* [Work to complete]:
Please copy the material again, everything from the line containing "Task: Click the Awareness view question icon" down to the end of the material, both ends included, leaving out the pictures.
++++ Data supplied
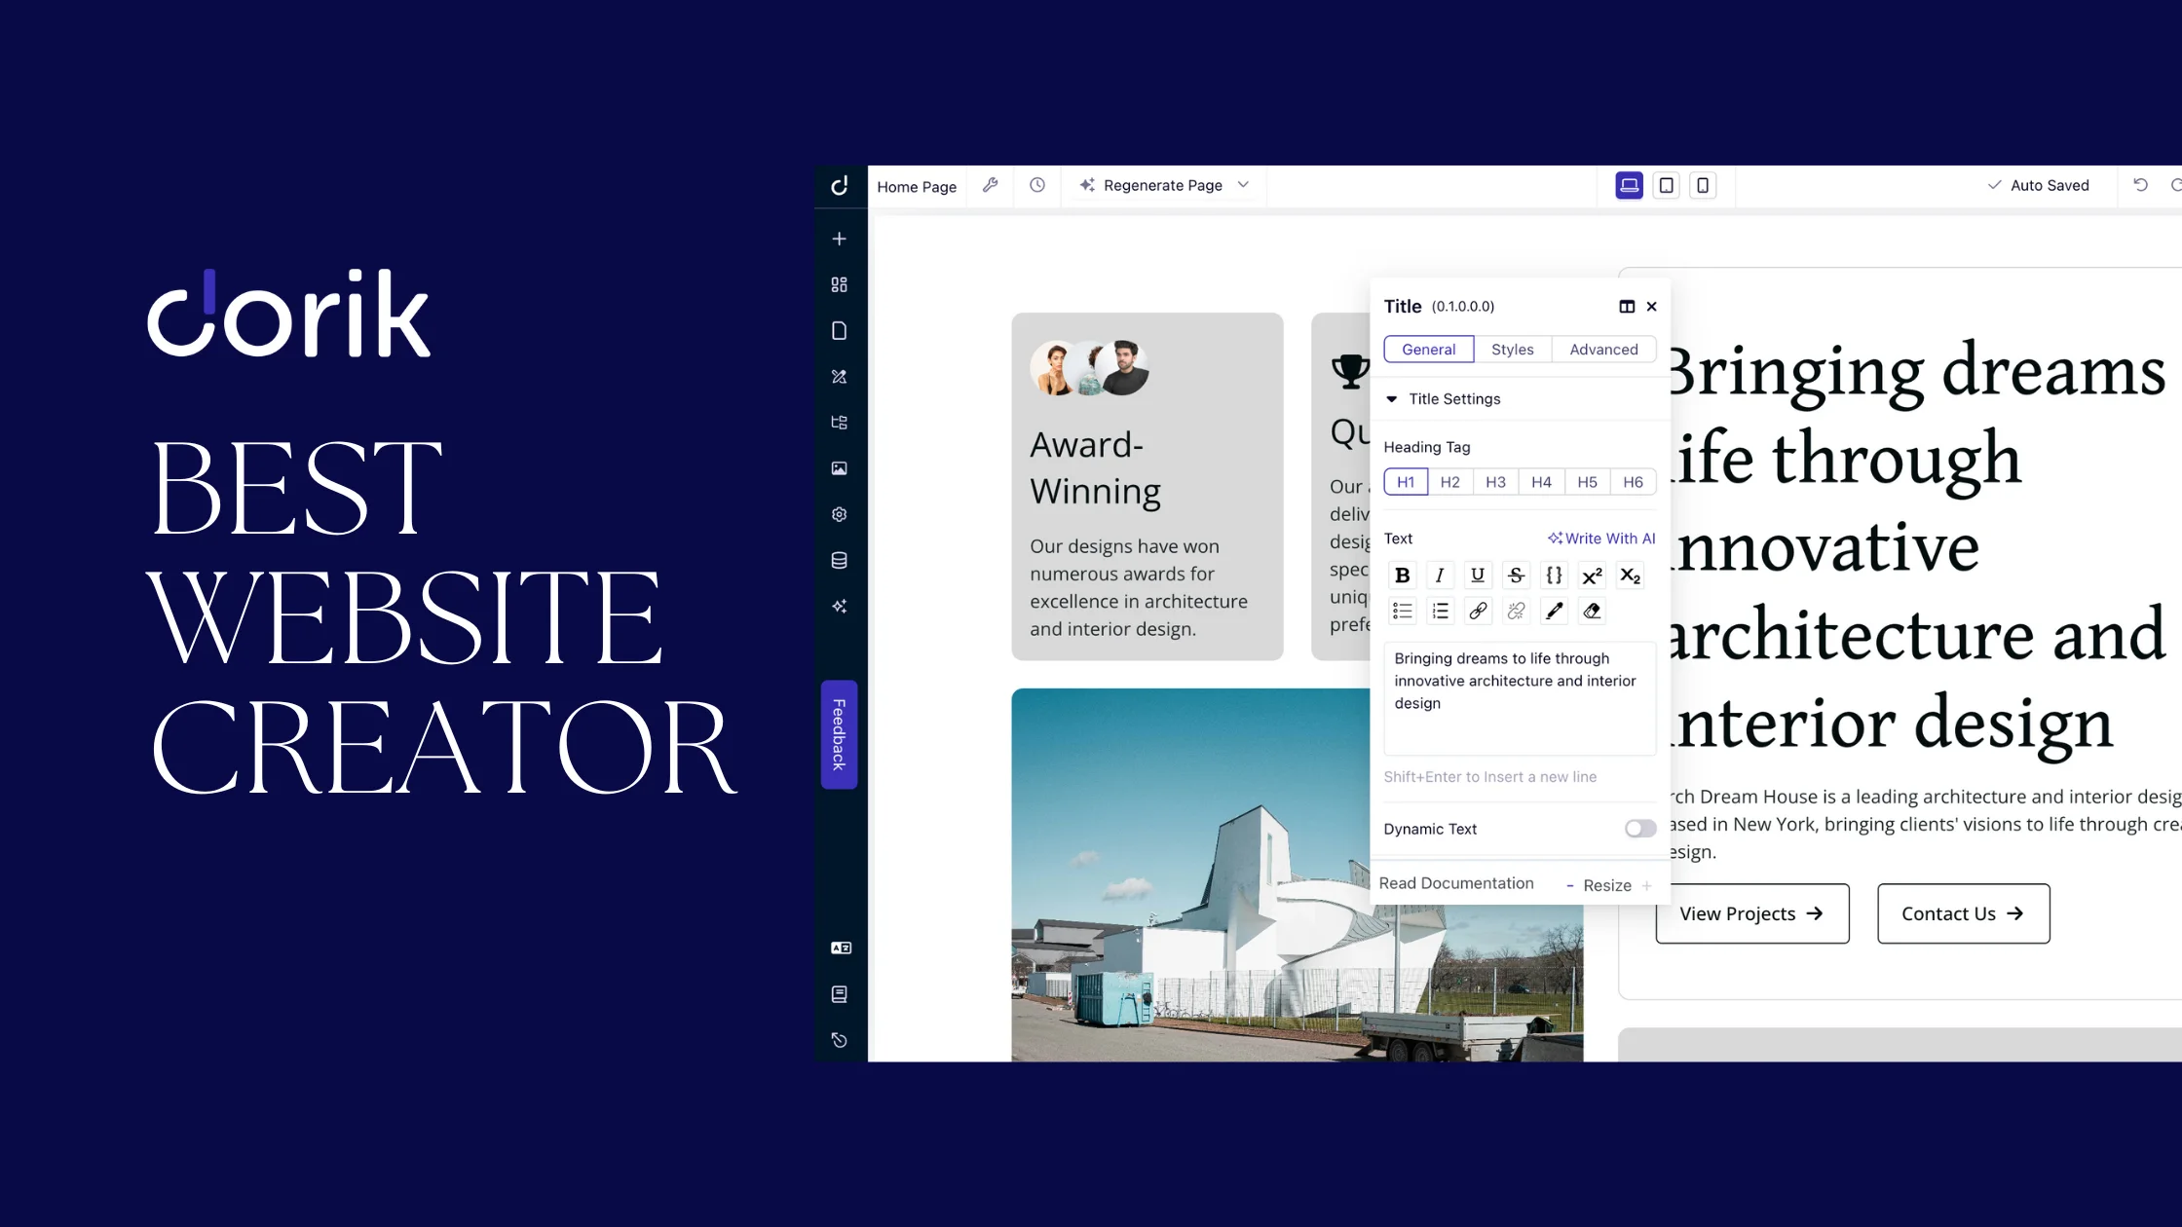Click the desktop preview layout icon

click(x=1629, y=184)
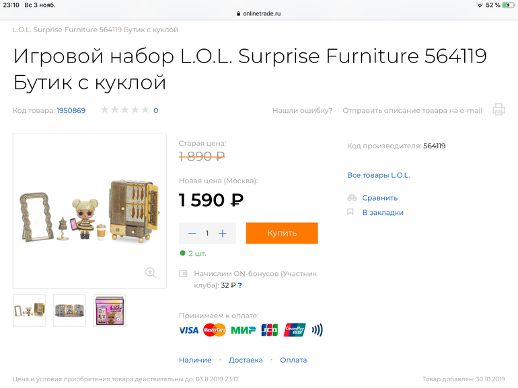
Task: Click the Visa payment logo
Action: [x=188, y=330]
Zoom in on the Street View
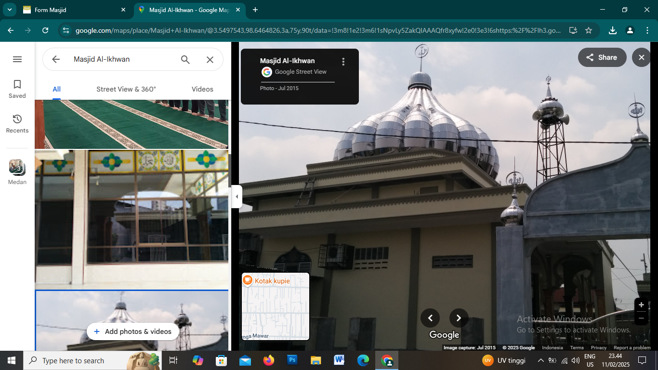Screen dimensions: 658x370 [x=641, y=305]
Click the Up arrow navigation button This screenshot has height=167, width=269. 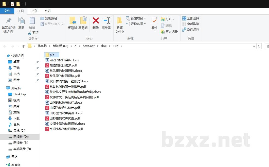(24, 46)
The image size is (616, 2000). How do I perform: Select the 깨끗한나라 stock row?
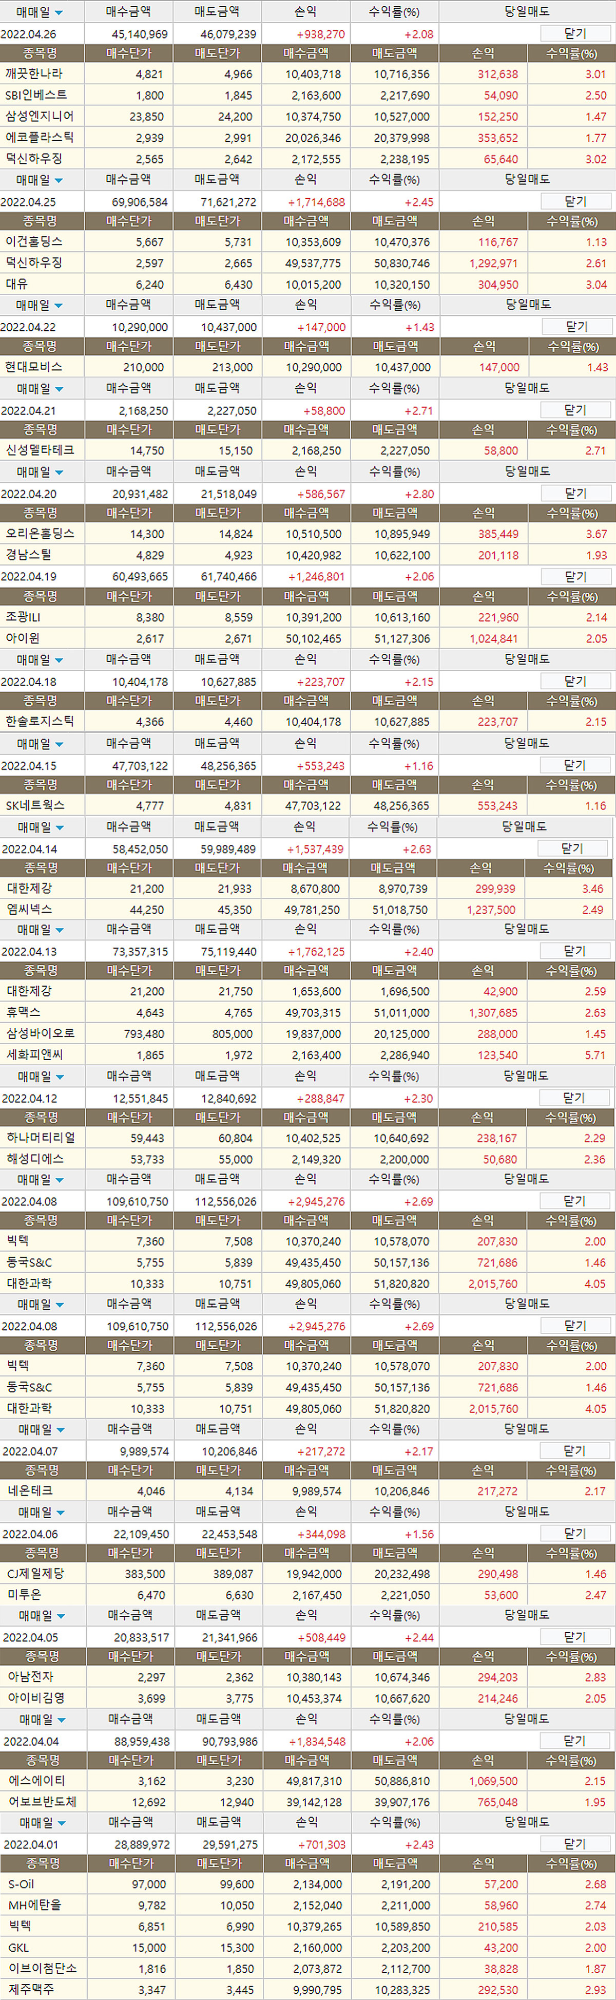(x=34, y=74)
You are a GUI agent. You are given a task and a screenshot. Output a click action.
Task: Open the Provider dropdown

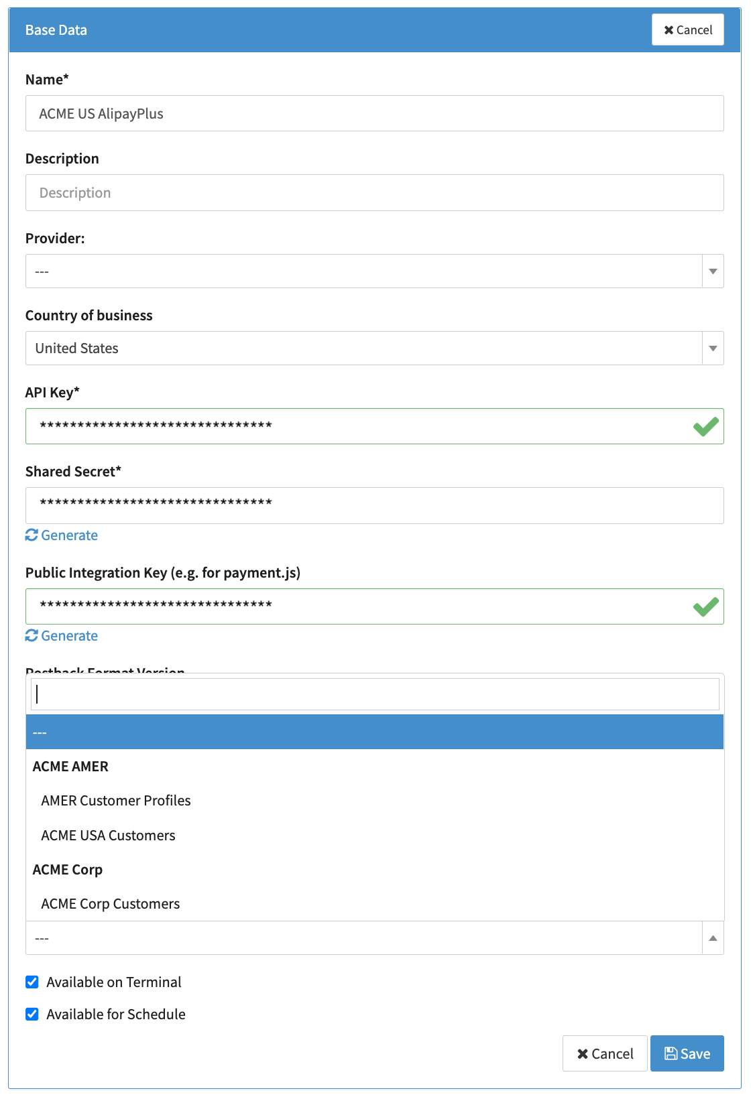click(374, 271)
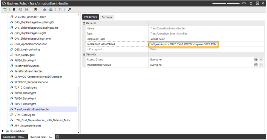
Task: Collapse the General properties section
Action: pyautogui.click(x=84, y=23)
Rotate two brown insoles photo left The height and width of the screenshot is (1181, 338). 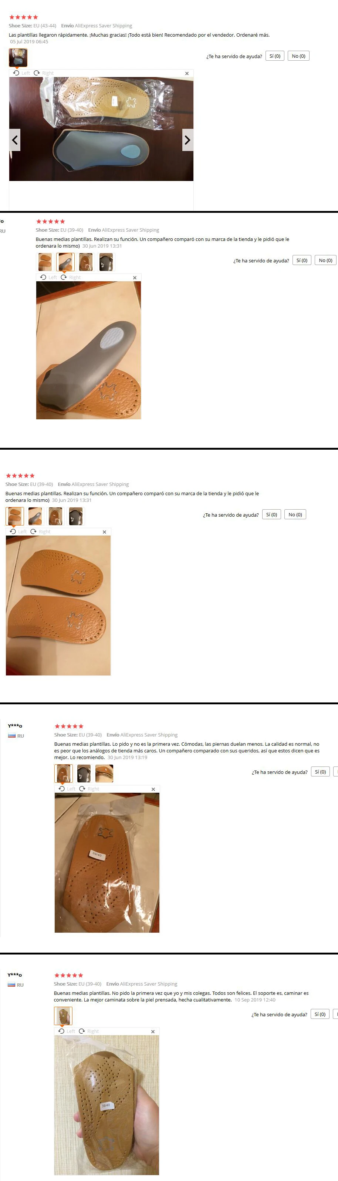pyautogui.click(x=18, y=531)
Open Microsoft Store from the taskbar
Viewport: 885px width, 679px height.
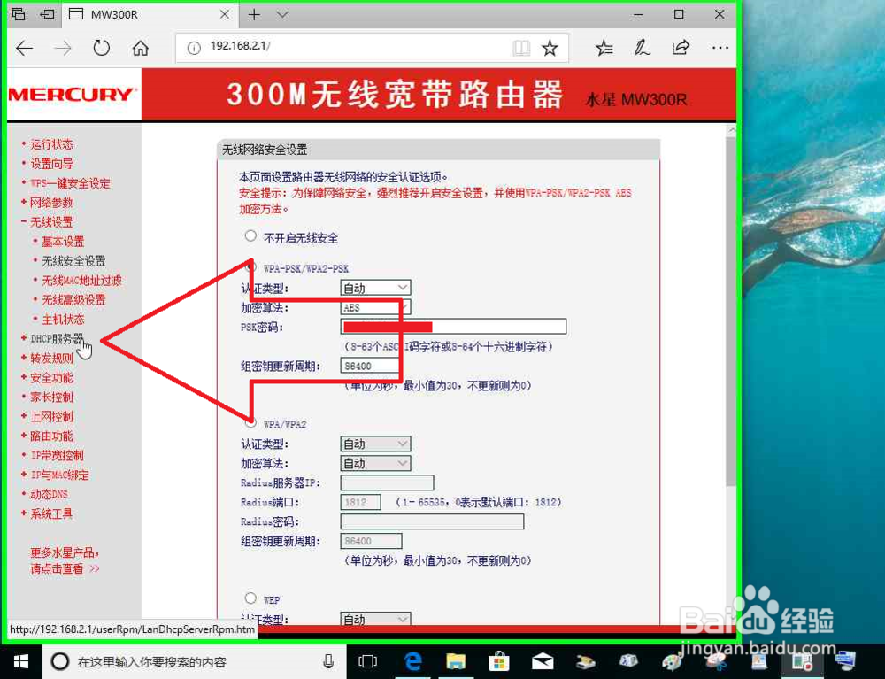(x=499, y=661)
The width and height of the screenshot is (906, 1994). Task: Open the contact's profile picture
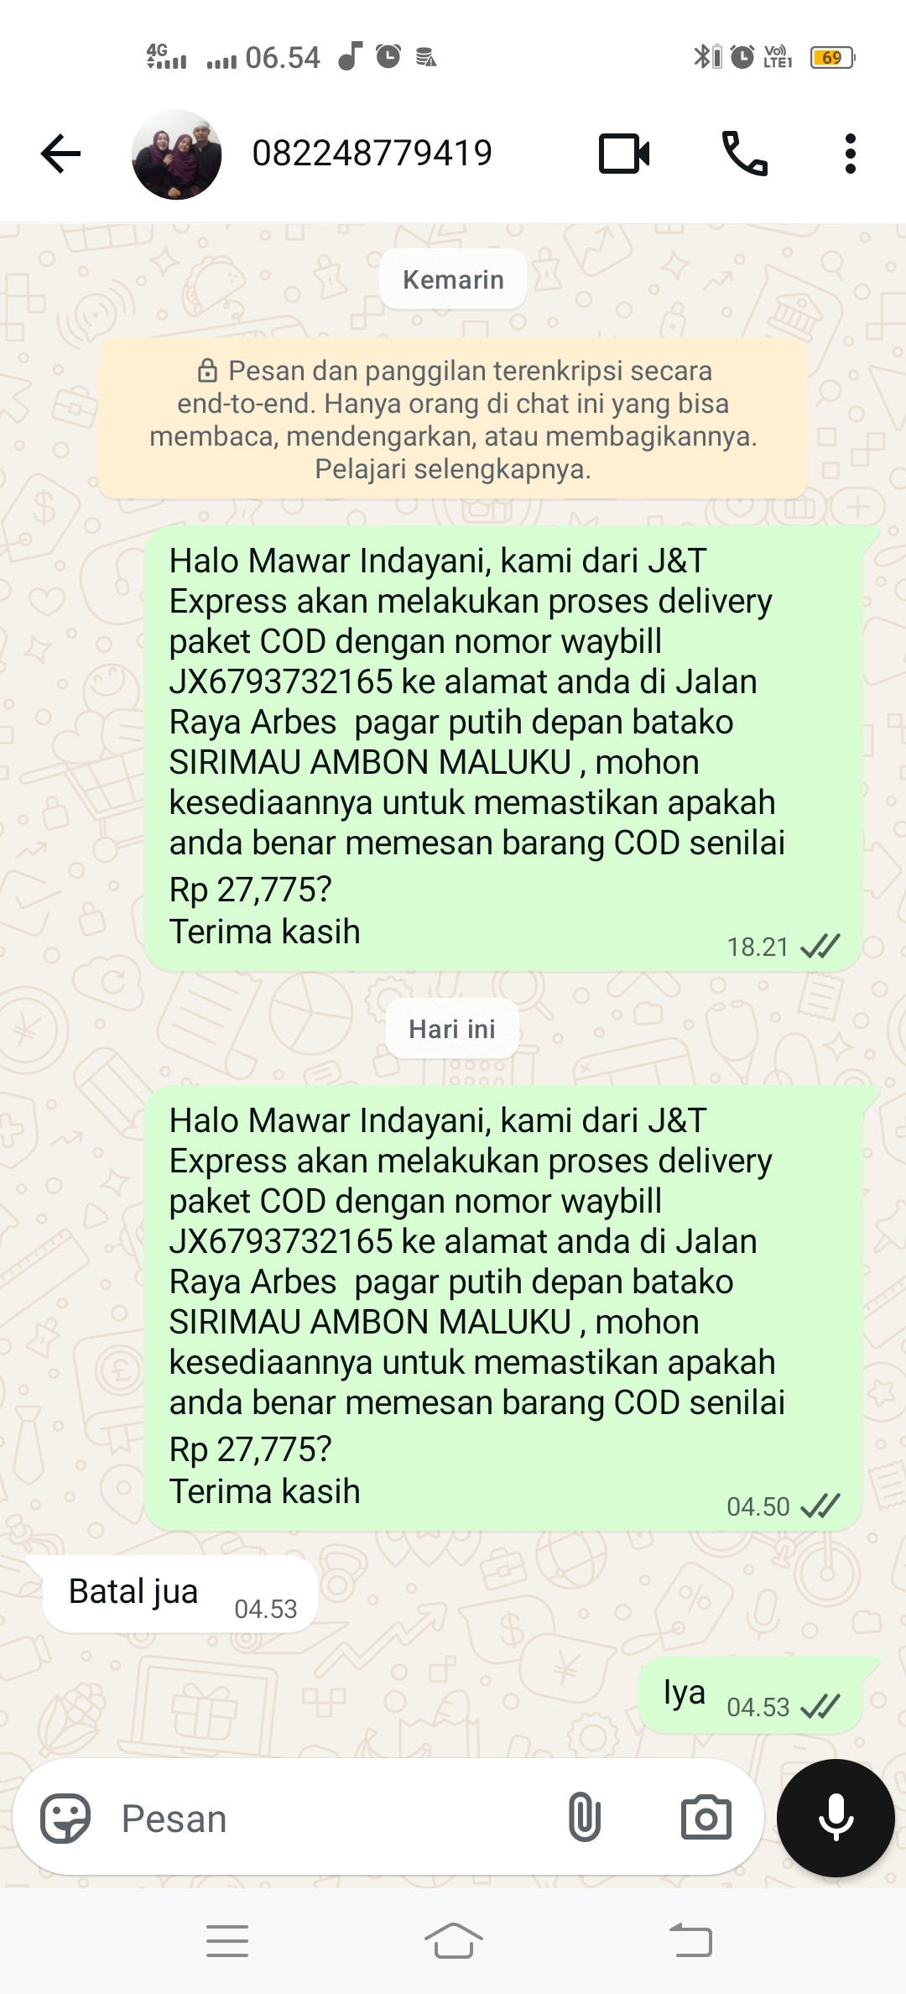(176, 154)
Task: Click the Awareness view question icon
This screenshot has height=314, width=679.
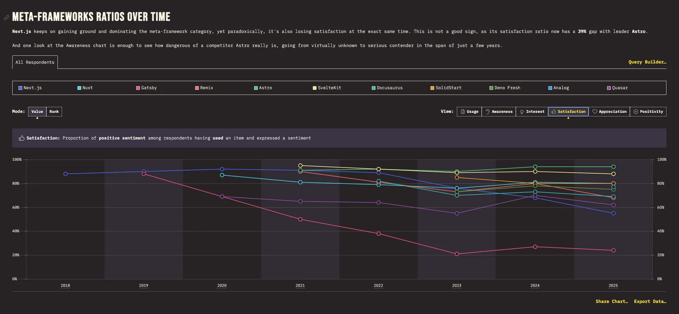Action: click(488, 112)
++++++++
* [Finished task]:
Task: Click the Awareness view question icon
This screenshot has height=314, width=679.
Action: click(488, 112)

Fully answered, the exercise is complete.